Le Comité européen des régions (CdR) s’est dit convaincu, dans un avis de Jesús Gamallo Aller (PPE, espagnol) adopté jeudi 30 novembre, qu’il faut rendre « plus efficace » le système de gestion de l’écosystème marin fondé sur les totaux admissibles de captures (TAC).
Les élus locaux et régionaux de l’UE font valoir que le changement climatique fait évoluer le comportement et la répartition de nombreuses espèces, « ce pourquoi il convient désormais de réaligner l’allocation des quotas sur les possibilités de pêche ».
La Commission européenne est invitée à procéder à une évaluation complète du concept de stabilité relative (méthode de répartition des quotas selon les captures historiques).
Il convient aussi, selon le CdR, d’amender les règles sur l’obligation de débarquement (fin des rejets en mer de poissons) en se fondant sur « un enregistrement des captures plus précis et sur l’ajustement des possibilités de pêche en fonction des caractéristiques de chaque zone ».
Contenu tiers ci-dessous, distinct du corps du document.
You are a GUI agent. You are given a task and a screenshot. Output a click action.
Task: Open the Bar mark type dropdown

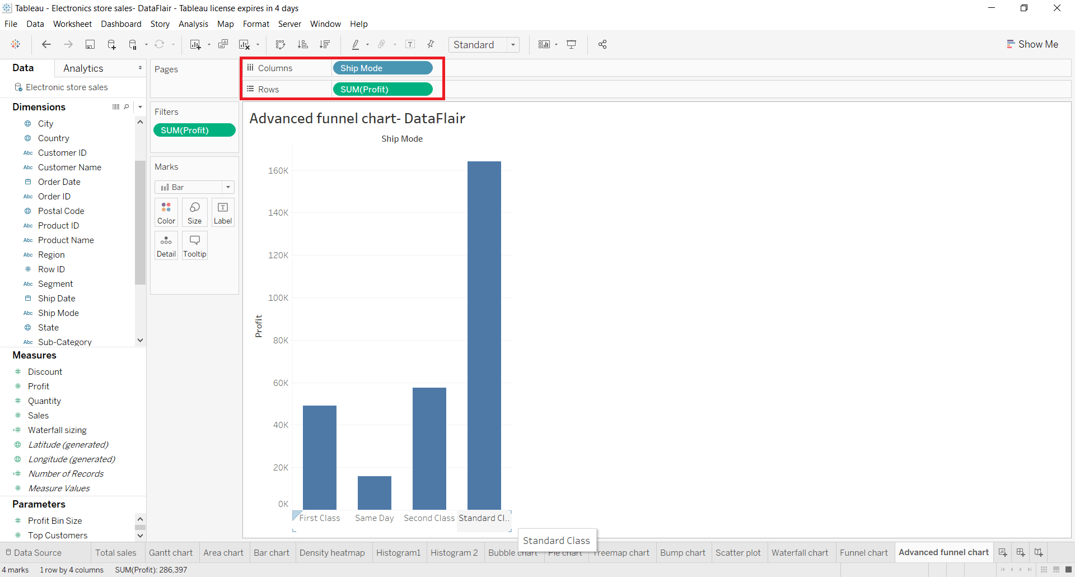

Le CdR recommande d’apporter un soutien politique et financier à la petite pêche côtière, en adoptant des mesures telles que le remplacement du système de TAC par un autre, fondé sur l’effort de pêche, et le renouvellement de la flotte.
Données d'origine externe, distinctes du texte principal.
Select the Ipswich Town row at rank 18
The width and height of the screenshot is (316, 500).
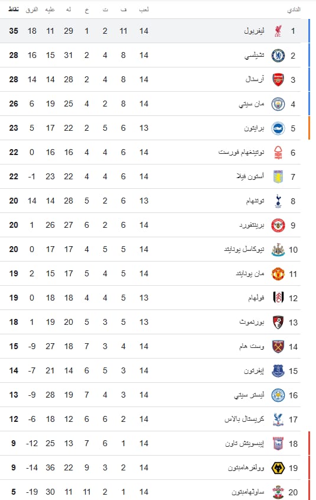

Par ailleurs, le CdR juge essentiel que cet exercice d’évaluation de la politique commune de la pêche (PCP) donne lieu à une « véritable réforme », qui passerait par une procédure législative ordinaire garantissant une plus grande transparence, une réelle analyse d’impact et une participation adéquate de toutes les parties prenantes. Enfin, il plaide pour que la prochaine Commission dispose d’un portefeuille spécifiquement consacré au domaine maritime et halieutique, qui ne soit pas relié à celui de l’environnement, comme c’est le cas actuellement. (Lionel Changeur)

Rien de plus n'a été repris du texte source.